Nel 1984 la Apple commercializzò il primo Mac, Berlinguer fu colto dall’ictus che lo avrebbe portato alla morte, una delle prime santone all’italiana, Mamma Ebe, fu condannata a dieci anni di galera, vengono arrestati i due componenti della fantomatica cellula neonazista Ludwig, a San Benedetto Val di Sambro esplode il Rapido 904 col solito “marchio d’infamia” neofascista (cit. Sandro Pertini), la nube tossica fuoriuscita dagli stabilimenti della Union Carbide provoca più di duemila morti a Bhopal e il mostro di Firenze colleziona altre due giovanissime vittime. Accanto a queste brutture, una formazione chiamata Limbo cominciava le sue trasmissioni – ogni riferimento alla grey area è decisamente voluto – con un nastro autoprodotto e in quella formazione, seminale per certo underground non solo italiano, militava Gianluca Becuzzi che ora (auto)celebra il quarantennale di attività, invero multiforme, con questo The Child And The Abyss. Un lavoro di rilettura, attualizzazione e riadattamento di una manciata di tracce estrapolate, come accennato, da una discografia davvero corposa com’è quella del musicista italiano, suddivisa in varie sigle – accanto ai citati Limbo, troviamo Noise Trade Company, Kinetix, Grey History, Kirlina Camera, Pankow, prima della svolta omonima di questo squarcio di terzo millennio – e ovviamente con altrettante varie declinazioni (industrial, wave virata dark, elettronica, droni, doom, ecc.) di una personalità sonora tanto ampia quanto sempre ben focalizzata.

Insieme a qualche cover – Children Of God degli Swans, Venus In Furs dei Velvet Underground e We Will Fall degli Stooges, queste ultime unite in una specie di medley del disagio – le riletture odierne pescano dal passato più lontano, una Carnalia più “muscolare” e una Red Latex Jesus ossessivamente tribal-post-punk appartengono all’epoca Limbo, così come da quello più “laterale” (una più corposa e apocalittica Her Cold Lips, tratta dalla discografia Noise Trade Company) e recente (Evening Star da Black Mantra, Where The Grass Grows High e If The Crows Are Hungry da Deceptionland), evidenziando una coesione stilistica notevole pur partendo da una, anzi, da molte prospettive diverse.

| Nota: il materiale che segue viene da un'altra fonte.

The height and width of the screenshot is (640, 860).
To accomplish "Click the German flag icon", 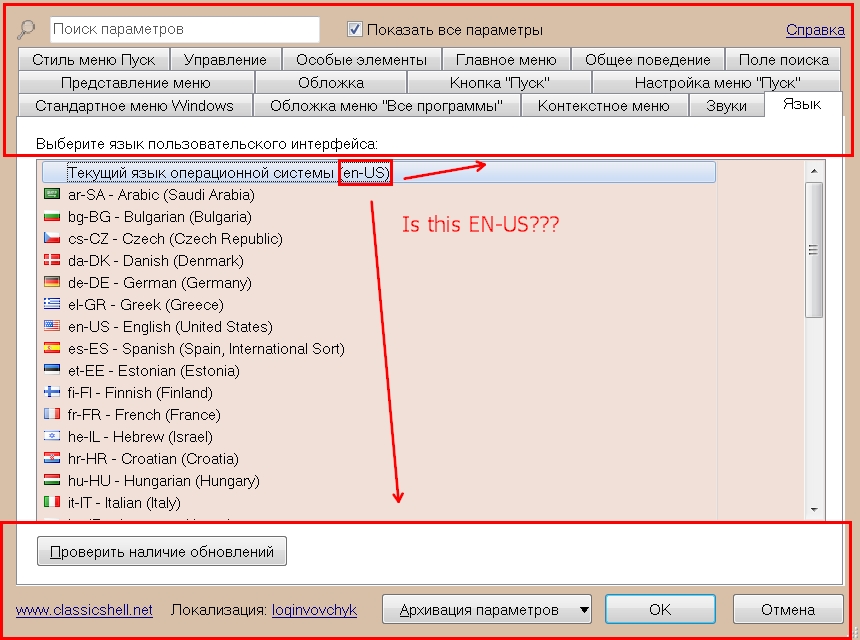I will tap(52, 283).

Segno questo che la matrice di fondo dell’universo musicale di Becuzzi è piuttosto ben strutturata e riconoscibile, così come la sua capacità di deformare, piegare, risemantizzare episodi anche piuttosto distanti nel tempo stratifica altri possibili significati e chiavi di lettura a pezzi già ben contestualizzati nelle loro composizioni originali.

Tutto questo (e molto di più, compresi i 3 video del dvd allegato opera di Alessandro Bracalente) in una operazione auto-celebrativa che in 99 casi su 100 sarebbe sembrata bizzarra per non dire tronfia o, nella migliore delle ipotesi, impregnata di un nostalgismo autoconsolante e che invece nel caso specifico è “semplicemente” l’ennesima dimostrazione di un percorso musicale coeso, sentito, sensato e proprio per questo in continua e fiera evoluzione.